Lettre à la Ministre de la Santé: L’utilisation des électrochocs au Québec

 

 

 

Montréal, le 14 février 2019

Mme Danielle McCann
Ministre de la Santé et des Services sociaux
Objet : L’utilisation des électrochocs au Québec

Bonjour Madame  La Ministre,

En premier lieu, permettez-nous de vous féliciter pour votre élection ainsi que votre nomination comme ministre de la Santé et des Services sociaux du Québec.

Le Comité pare-chocs est un regroupement de personnes et d’organismes militant pour l’abolition des électrochocs au Québec.  Fondé en 2005, le Comité est intervenu publiquement pour faire connaître certains faits très troublants entourant l’utilisation des électrochocs au Québec.

Depuis sa mise en place, le Comité a maintes fois interpellé le ministre de la Santé et des Services sociaux pour obtenir des réponses aux nombreuses questions soulevées par l’utilisation des électrochocs.  Malgré une correspondance soutenue, peu de réponses nous ont été fournies. Les craintes légitimes que nous éprouvons face à l’utilisation des électrochocs et à son développement demeurent entières.

Pour ne donner que quelques exemples: quinze ans après la publication du rapport de l’Agence d’évaluation des technologies et des modes d’intervention en santé (AETMIS) « L’utilisation des électrochocs au Québec » présenté au ministère de la Santé et des Services sociaux, aucune suite n’a été donnée aux recommandations de l’Agence.  Le rapport faisait ressortir entre autres choses : « Les incertitudes quant à l’efficacité et aux risques de l’ECT demeurent importantes.  Il est donc nécessaire de recueillir plus de données à cet égard. »

Une rencontre en décembre dernier avec le Dr Yves Robert, le directeur général et secrétaire du Collège des médecins, a conclu avec nous que le manque de connaissances était problématique concernant les électrochocs.

D’ailleurs, en octobre dernier, en Californie, un tribunal a autorisé un recours collectif contre les fabricants de machines à électrochocs.  Les plaignants poursuivaient la compagnie pour avoir caché des informations au public, dont le fait que les électrochocs provoquent des lésions cérébrales.

Alors qu’elle demeure une pratique controversée, la pratique des électrochocs se développe sans aucune surveillance au Québec.
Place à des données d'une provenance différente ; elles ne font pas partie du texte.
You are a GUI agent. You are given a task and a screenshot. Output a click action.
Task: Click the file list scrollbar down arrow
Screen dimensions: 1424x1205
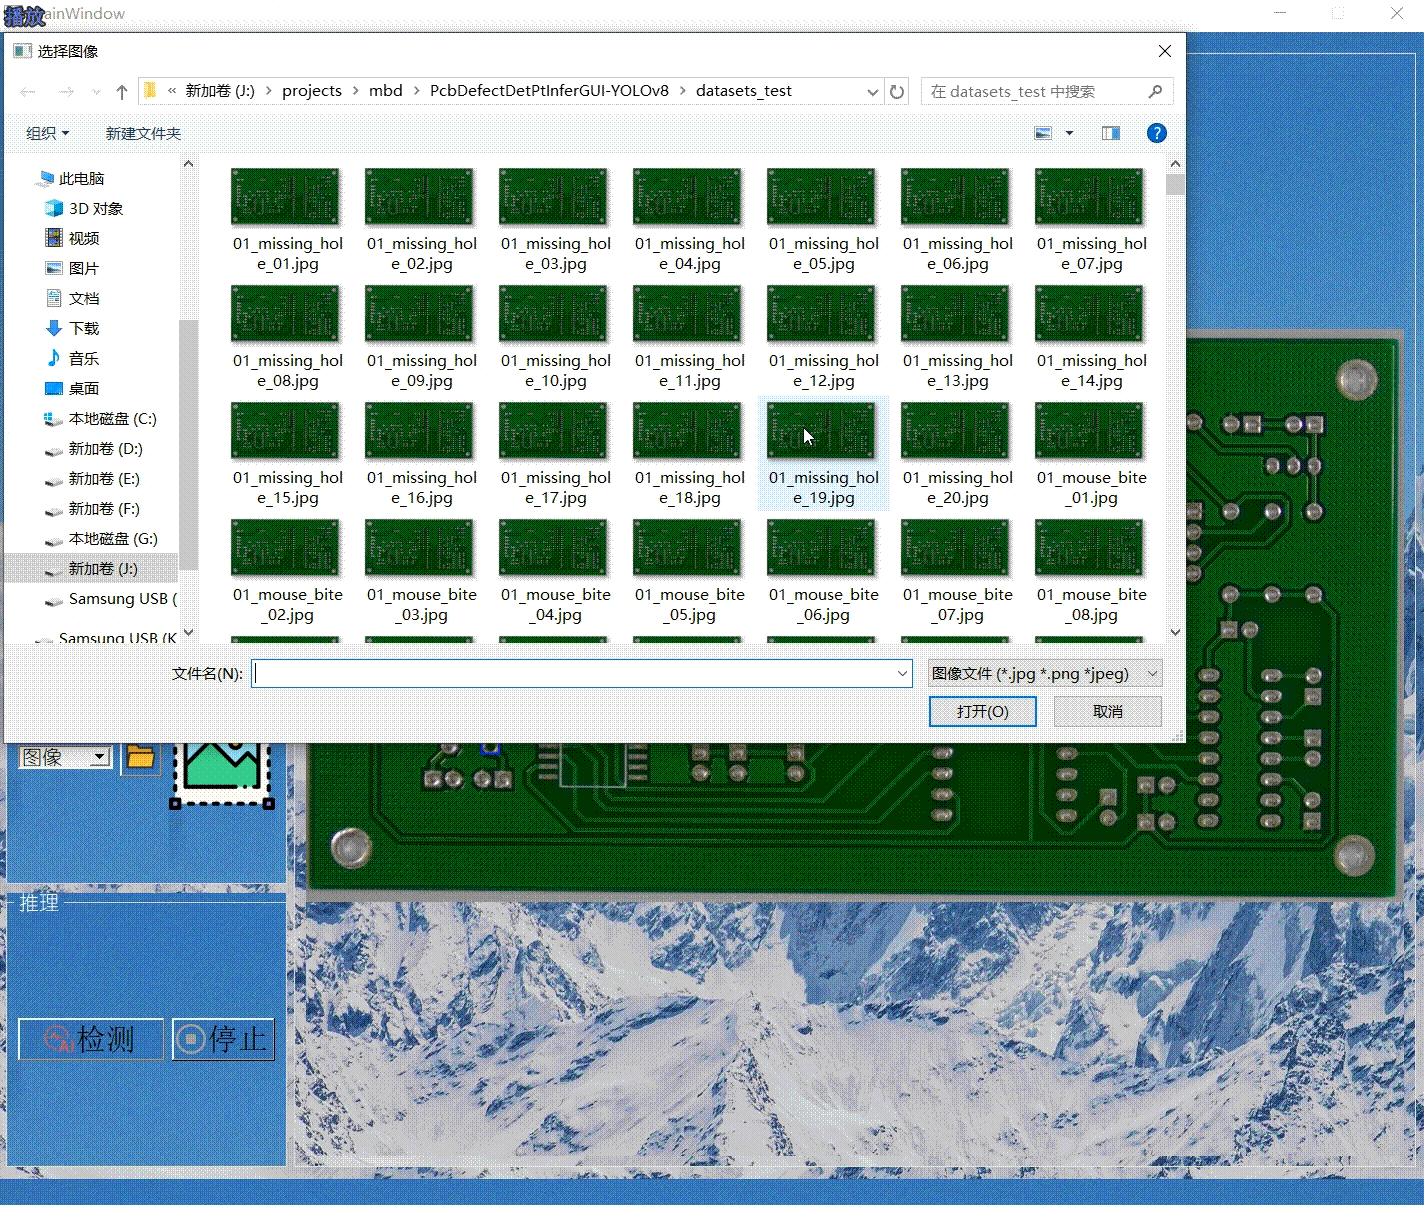pos(1175,632)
Le nombre d’électrochocs administrés au Québec est passé de 6811 en 2011 à 11,065 en 20171, ce qui constitue une augmentation de près de 65%.

Les données de la RAMQ pour 2017 nous indiquent que 44% des électrochocs sont administrés à des personnes de 65 ans et plus, dont près de 10% à des personnes âgées de plus de 80 ans.  Elles nous indiquent aussi que deux électrochocs sur trois sont donnés à des femmes.
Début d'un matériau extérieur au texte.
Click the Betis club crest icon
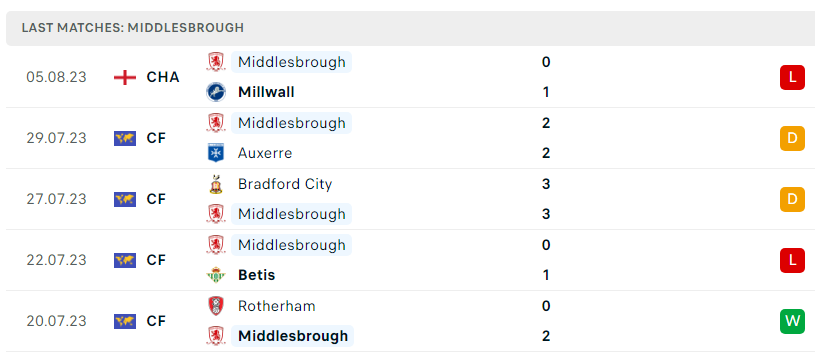 (216, 275)
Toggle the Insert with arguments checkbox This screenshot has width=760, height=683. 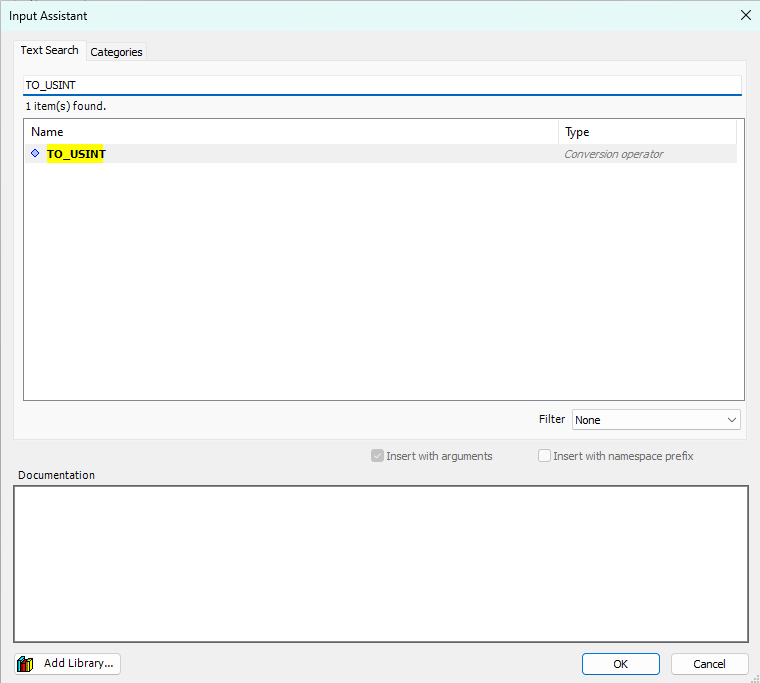378,456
Pourtant, une recherche récente dirigée par le psychiatre Harold Sackeim2 démontre que les électrochocs causent plus de dommages chez les femmes ainsi que chez les personnes âgées.  Cette situation nous inquiète grandement.

Alors qu’un expert de l’ONU appelle à se détourner de la forte dépendance aux médicaments et aux interventions médicalisées pour s’intéresser davantage à la lutte contre les inégalités et les «déséquilibres de pouvoir», on assiste au Québec à un accroissement accéléré de la pratique des électrochocs.

Aujourd’hui, bon nombre de personnes militent, ici comme ailleurs, pour revendiquer l’abolition pure et simple  des électrochocs.  Plusieurs d’entre elles témoignent aussi des impacts terribles que cette technique a eus sur leur vie. Les personnes qui ont subi des électrochocs, souvent sans voix, des personnes extrêmement vulnérables, doivent pouvoir s’exprimer, être entendues et protégées contre les mauvais traitements.

Il nous apparaît important et urgent que la ministre de la Santé et des Services sociaux assume un leadership et qu’elle intervienne dans le débat entourant l’utilisation de cette technique. La question des électrochocs, c’est une question de santé publique dont l’enjeu concerne touTEs les Québécoises et Québécois. Elle relève d’une responsabilité gouvernementale.

Aussi, nous aimerions vous rencontrer pour discuter avec vous de cette question et envisager les possibilités de collaboration dans ce dossier.

Espérant pouvoir vous serrer la main bientôt, veuillez recevoir, madame la ministre, nos plus cordiales salutations,

Ghislain Goulet, pour
Comité Pare-Chocs
http://www.actionautonomie.qc.ca/parechocs/parec.html

1  Source RAMQ
2  Sackeim, H. (2007). The Cognitive Effects of Electronconvulsive Therapy in Community Settings. Neuropsychopharmacology, 32, 244-254.